Poi, nel 2003, arrivò The Raven. Sebbene lungi dall’essere un disco eccezionale (è semplicemente troppo autoindulgente e sfocato), questo concept album basato sulle opere di Edgar Allan Poe, con cantanti ospiti tra cui Bowie, Antony Hegarty, Willem Dafoe e Steve Buscemi, contributi di Ornette Coleman e la moglie di Reed, Laurie Anderson, e anche un’infarinatura di suoni programmati, servirono a notare che il Lou Reed dal rock facile finalmente se n’era andato.

Nel 2007, The Raven fu seguito da questo Hudson River Wind Meditations, il più ignorato tra tutti gli album in studio dell’ex Velvet Underground. Ma se i suoni ambientali e fluttuanti di Meditations non sono la tua tazza di tè verde, Reed merita di ricevere il rispetto dovuto per essere uscito dalla sua zona di comfort proprio nel momento in cui sarebbe stato più facile per lui attenersi a ciò che conosceva meglio.

Come suggerisce il titolo, l’album è stato ispirato dalla devozione di Lou Reed per il T’ai chi. Ha creato la musica come colonna sonora perfetta per un allenamento. Tuttavia, è molto più di questo, poiché esiste non solo come un profondo lavoro di musica ambient, ma anche come un’indicazione dello stato d’animo dell’artista verso la fine della sua vita: calmo, centrato, ma ancora con un pizzico di oscurità che lo attraversava..  

Come un’altra faccia della medaglia, scoperta molto tardi, di Metal Machine MusicMeditations inonda dolcemente l’ascoltatore, pacifico ma inquietante.

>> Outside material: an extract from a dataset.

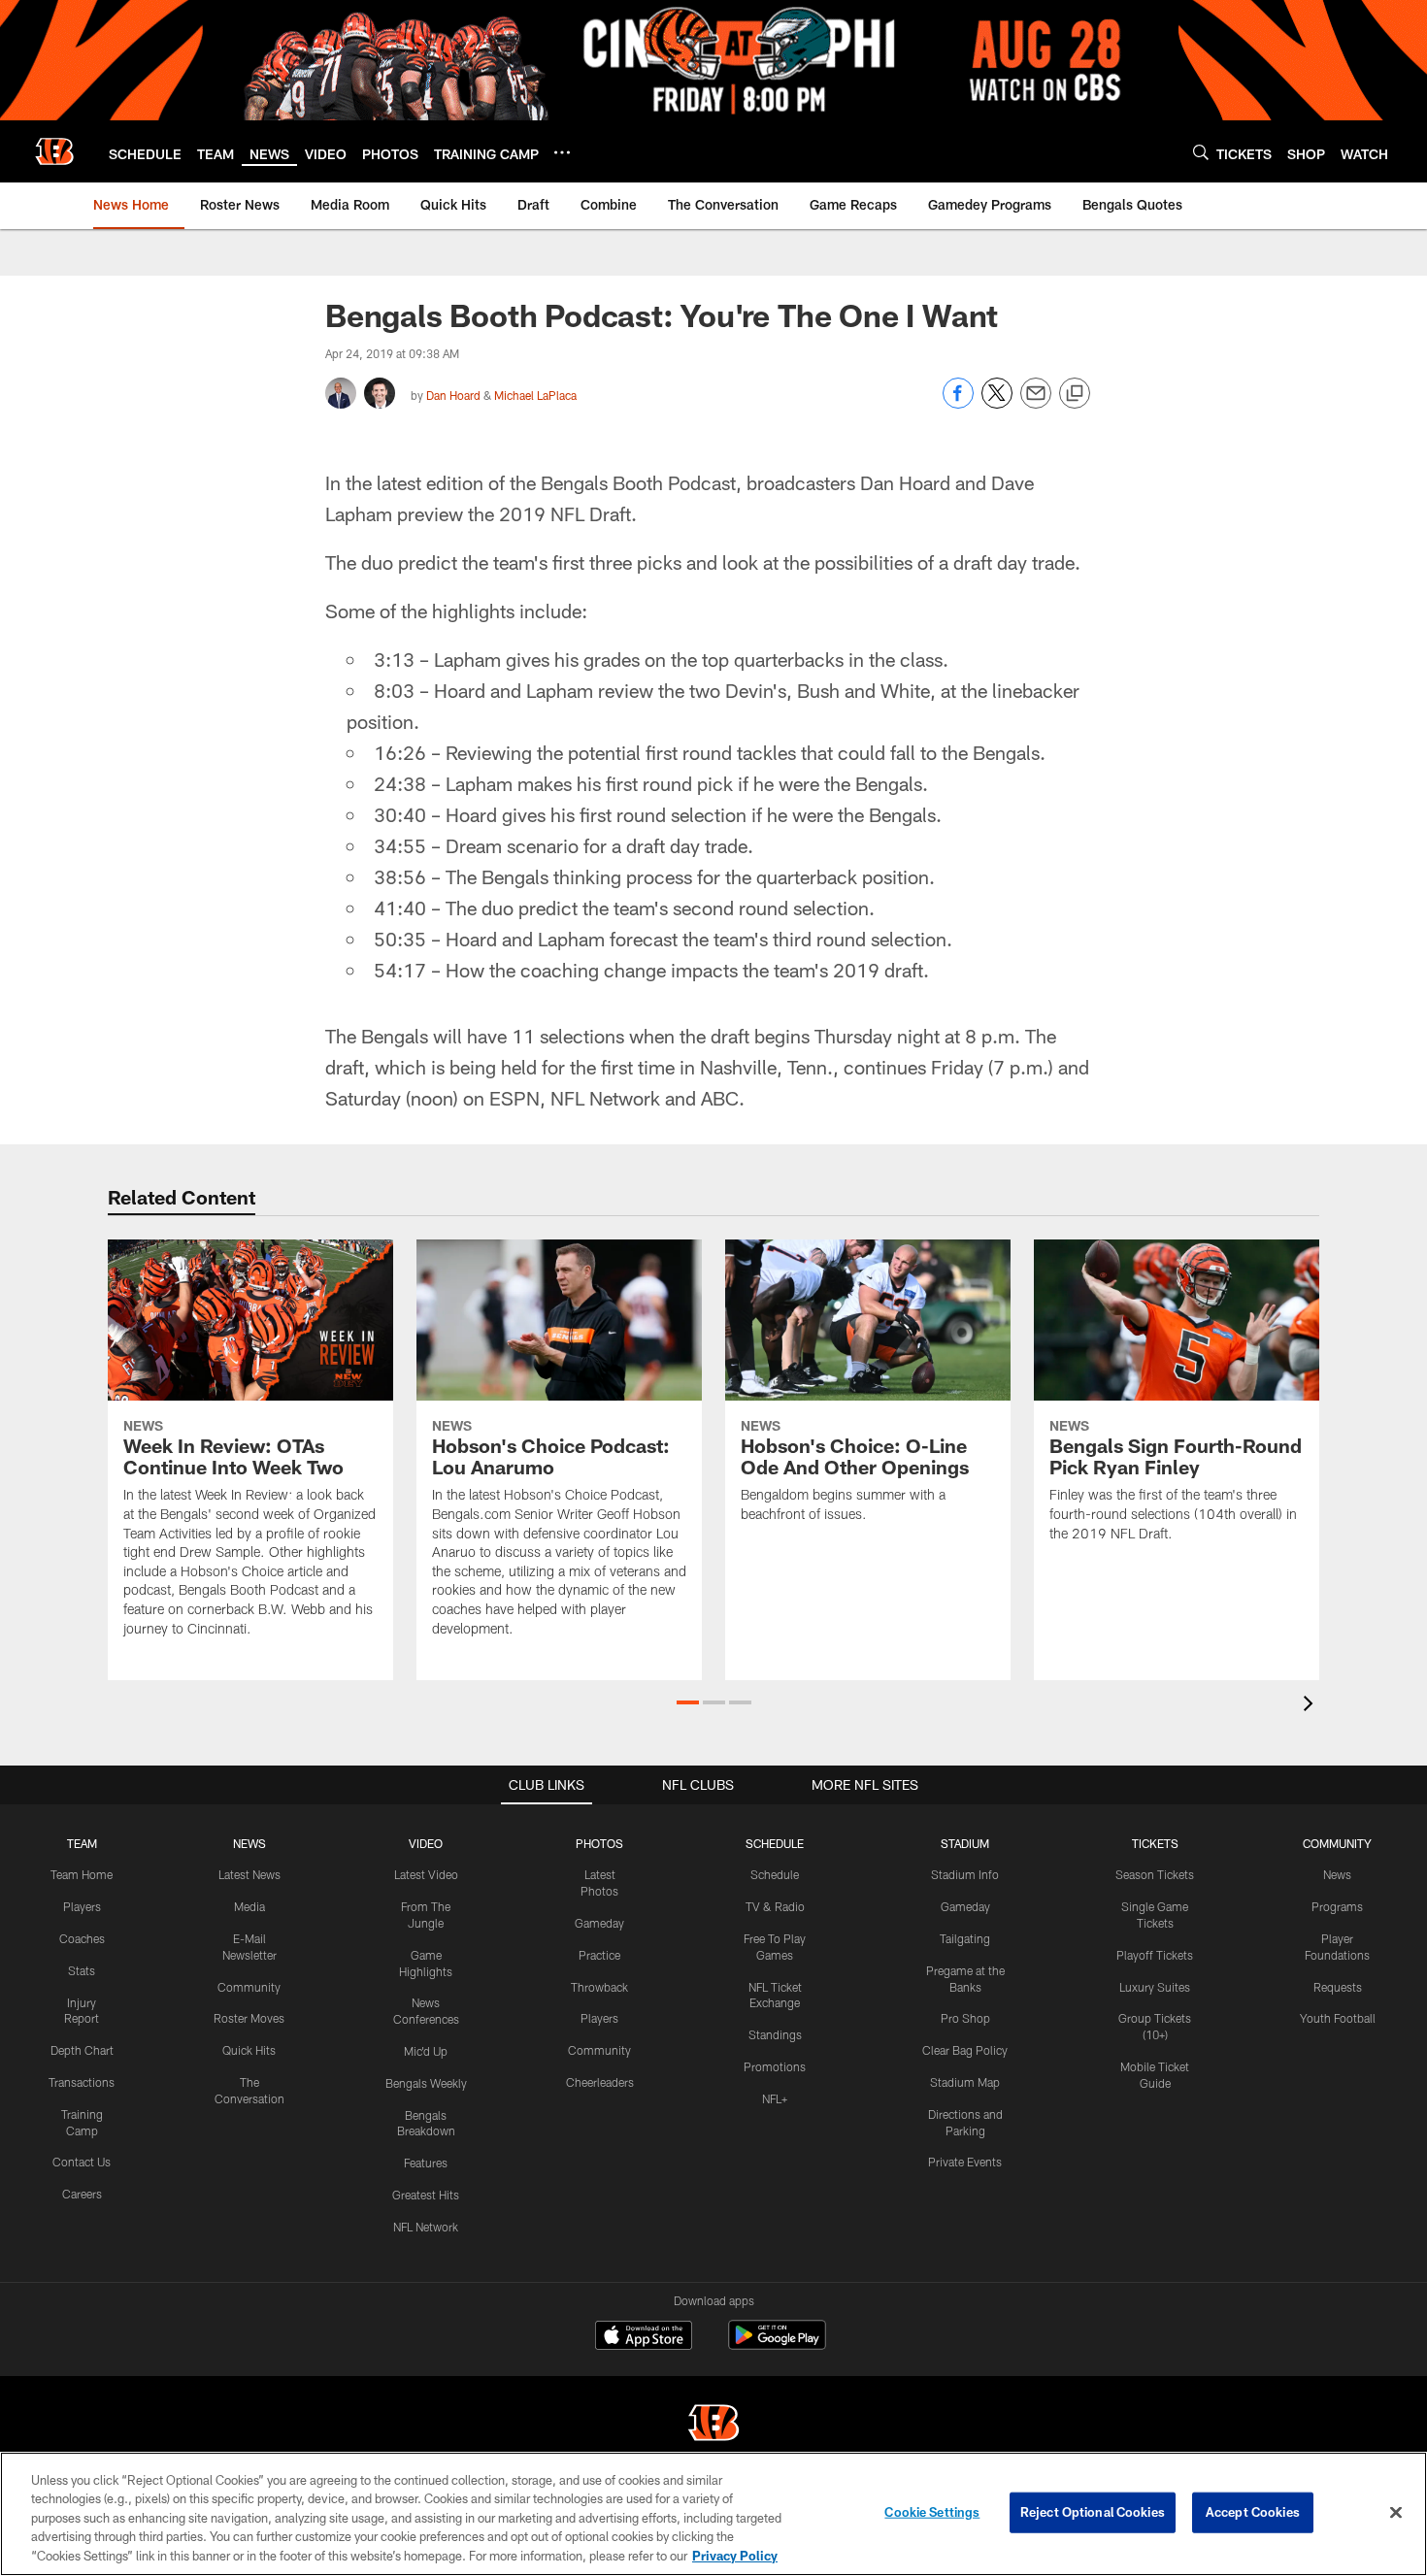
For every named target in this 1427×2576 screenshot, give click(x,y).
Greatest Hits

La prima traccia, Move Your Heart, pulsa come il battito cardiaco di una grande creatura nascosta, cambiando ed evolvendosi solo minuziosamente nel corso della sua durata di quasi mezz’ora. Piuttosto che Iggy o Springsteen, qui i colleghi di Reed sono Brian Eno e Aphex Twin.

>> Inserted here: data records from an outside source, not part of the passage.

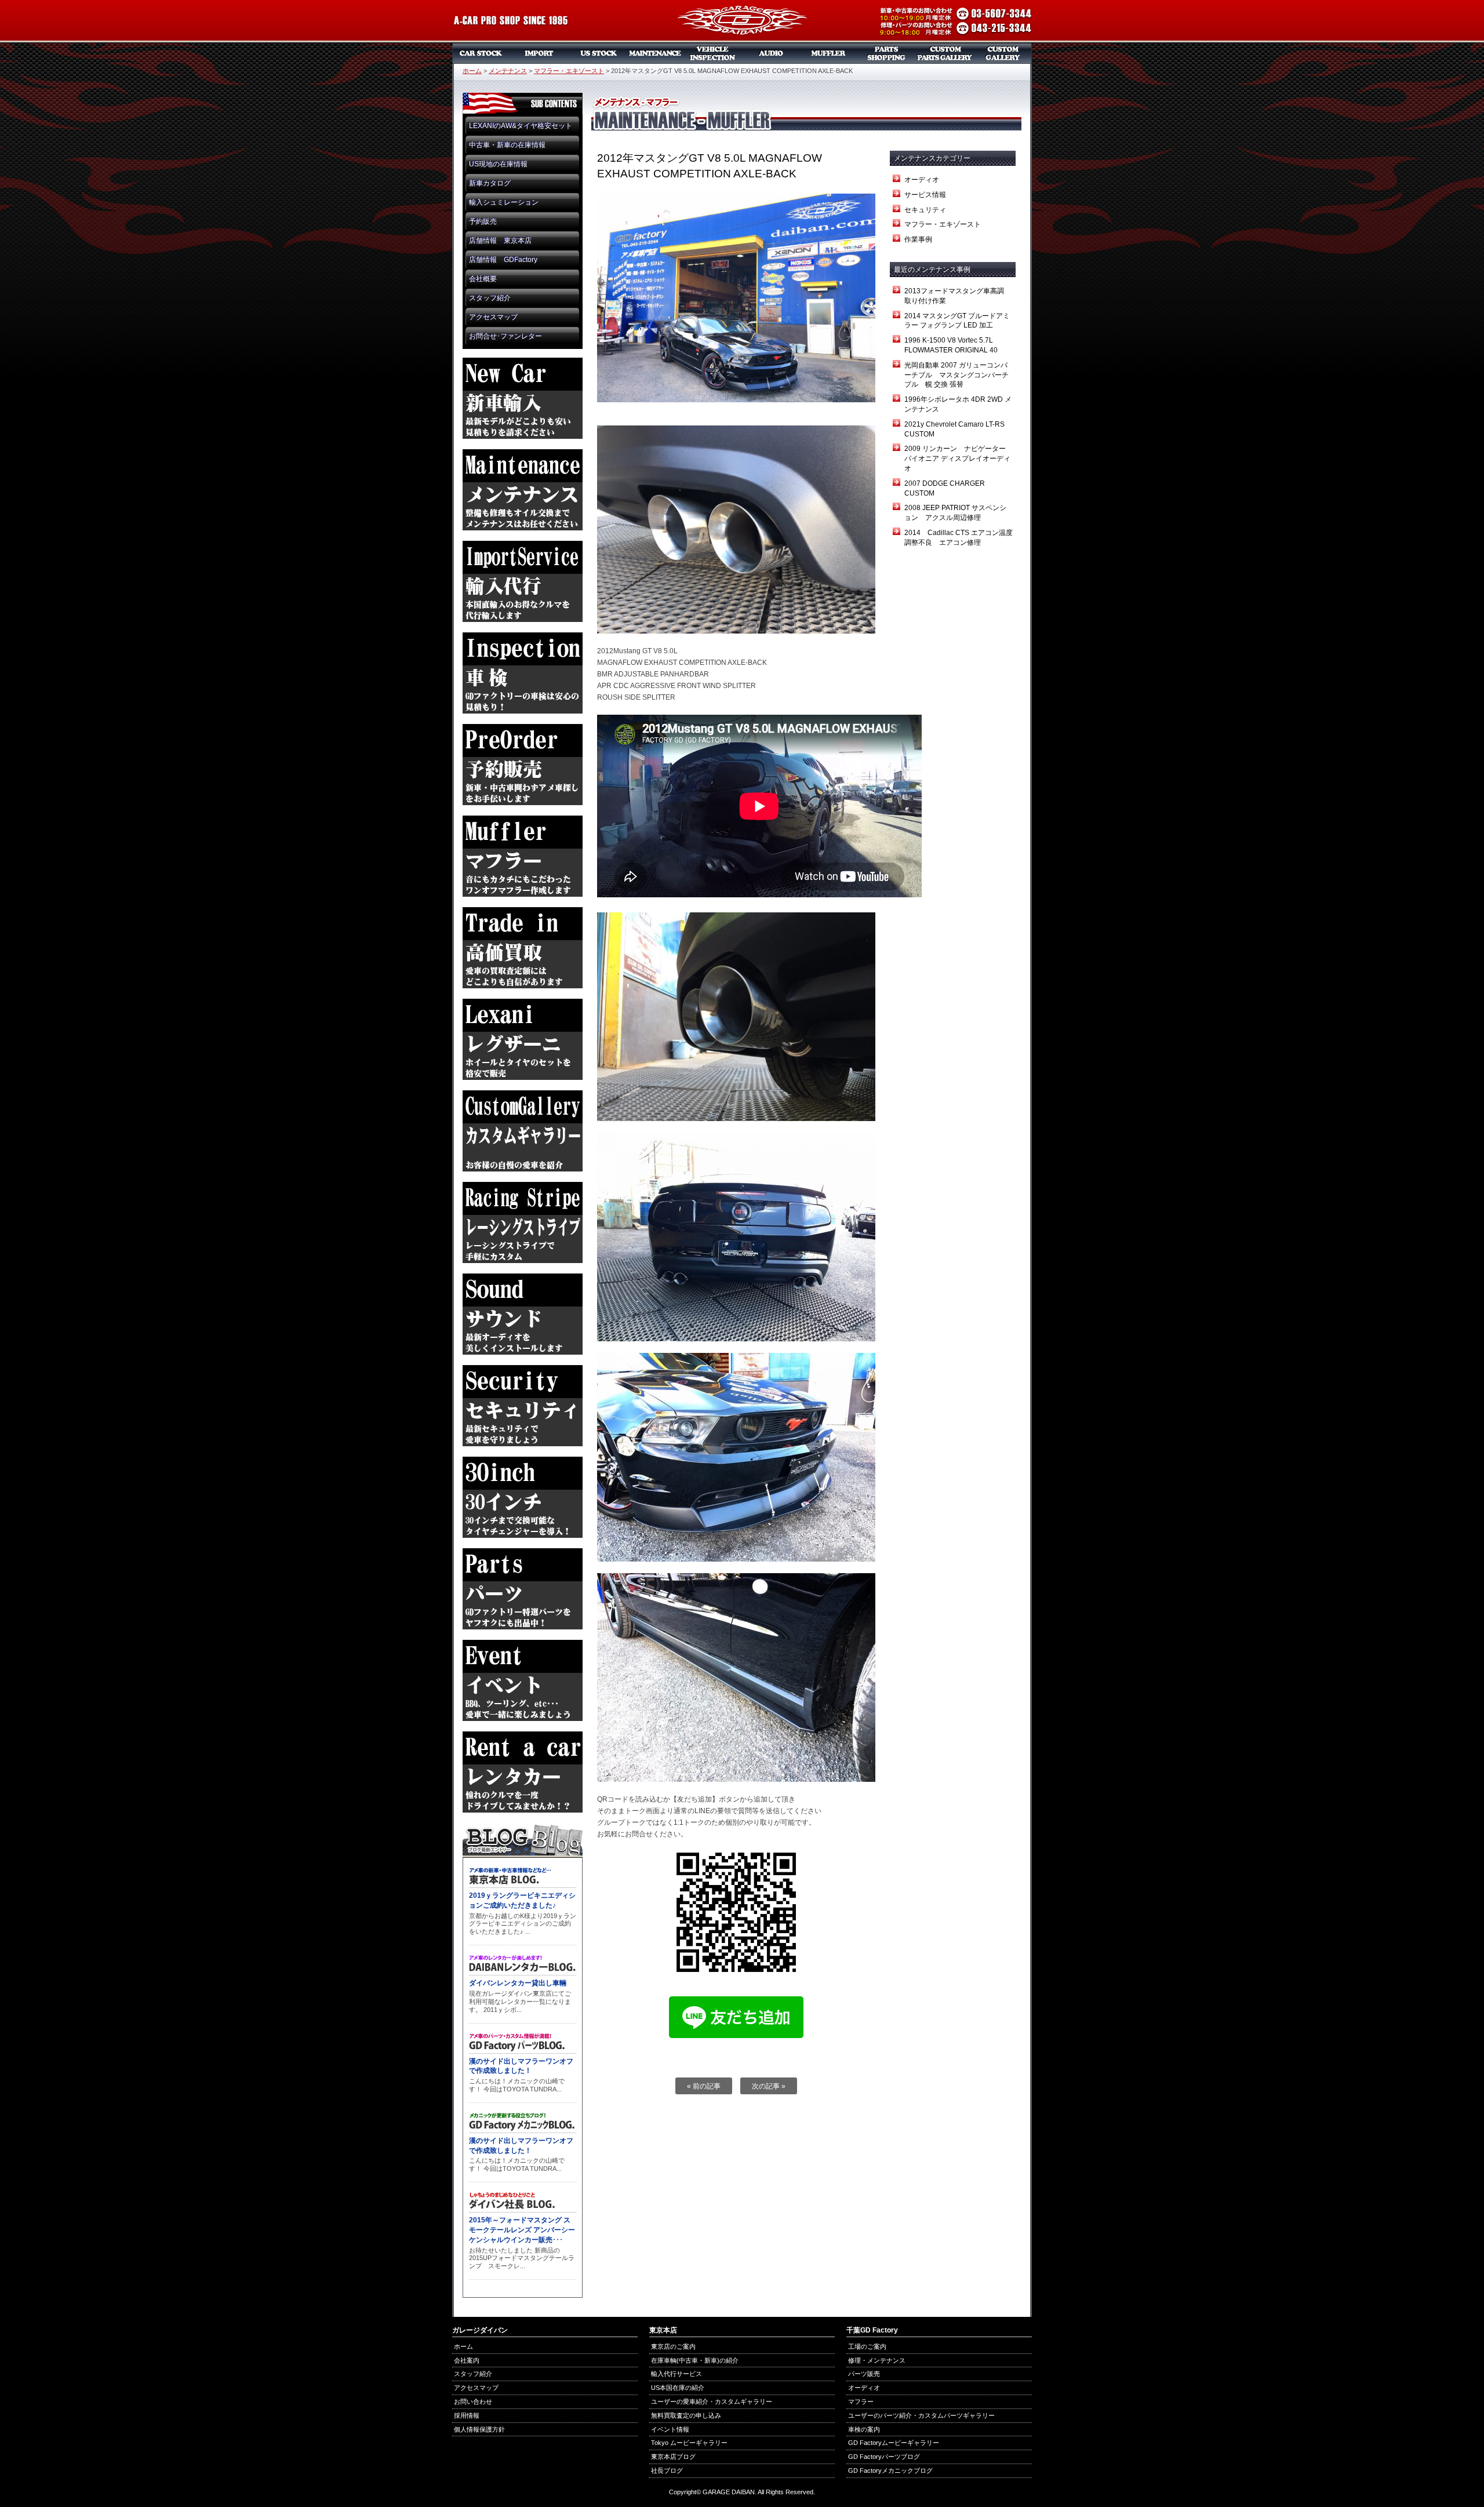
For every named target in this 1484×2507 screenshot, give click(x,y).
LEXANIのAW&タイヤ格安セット (520, 126)
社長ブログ (667, 2470)
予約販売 (483, 221)
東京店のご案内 (673, 2346)
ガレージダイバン (742, 21)
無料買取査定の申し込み (686, 2415)
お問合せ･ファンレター (505, 336)
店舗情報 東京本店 (500, 240)
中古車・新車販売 (481, 53)
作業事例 (918, 239)
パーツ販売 (887, 53)
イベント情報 (670, 2429)
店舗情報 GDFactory (503, 260)
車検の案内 (864, 2429)
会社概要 (483, 279)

La traccia più lunga dell’album, Find Your Note, è una miscela glaciale di rimbombi bassi e squilli in stile cristallo (immagino che entrambi provengano da Reed che manipola la sua chitarra). Tuttavia, l’uso creativo dell’eco e delle tecniche di produzione rendono questo qualcosa di più di un semplice esercizio di feedback. Suona come una lettera d’amore ai grandi lavori sperimentali degli artisti delle colonne sonore elettroniche degli anni Sessanta.

Seguono due brani più brevi. Hudson River Wind è solo uno schizzo in miniatura rispetto ai pezzi precedenti, un misto di tempesta e macchinari ad alto ronzio. Infine, la chiusura Wind Coda lega insieme tutte e tre le tracce precedenti, i suoi rintocchi ritmici e armonici non sembrano mai del tutto stabili.

Hudson River Wind Meditations è un album difficile, ma adorabile e interessante. Può apparire calmo e immobile, ma si possono percepire correnti sotterranee oscure e pericolose. È straordinario che, verso la fine della sua produzione discografica, abbia trovato un nuovo aspetto da esplorare nella sua più grande musa ispiratrice: New York City.

Dopo Hudson River Wind Meditations, Lou Reed ha continuato nella sua esplorazione tardiva del rumore sperimentale. The Stone: Issue Three , una collaborazione live improvvisata con Laurie Anderson e il musicista d’avanguardia John Zorn, è uscita all’inizio del 2008, mentre The Creation of the Universe (anch’esso del 2008) vede l’artista e il suo Metal Machine Trio esplorare il limiti del suono industriale, dronante, psichedelico e ambientale.

Il fatto che sia rimasto fedele a un album che quasi uccise la sua carriera a metà degli anni Settanta, ma che da allora è stato rivalutato e sostenuto da artisti influenti, è una testimonianza della visione dell’uomo. Il suo ultimo album in studio, Lulu, una collaborazione con i Metallica, era perfettamente in linea con questa visione: un implacabile e spietato assalto di rumore thrash e rigore intellettuale, guidato da un uomo vicino al suo settantesimo compleanno.

Lou Reed ha suonato più forte che mai nei suoi anni del crepuscolo. Ma solo una volta, in un album ingiustamente ignorato, ha suonato molto, molto silenziosamente. Ed è stato fantastico.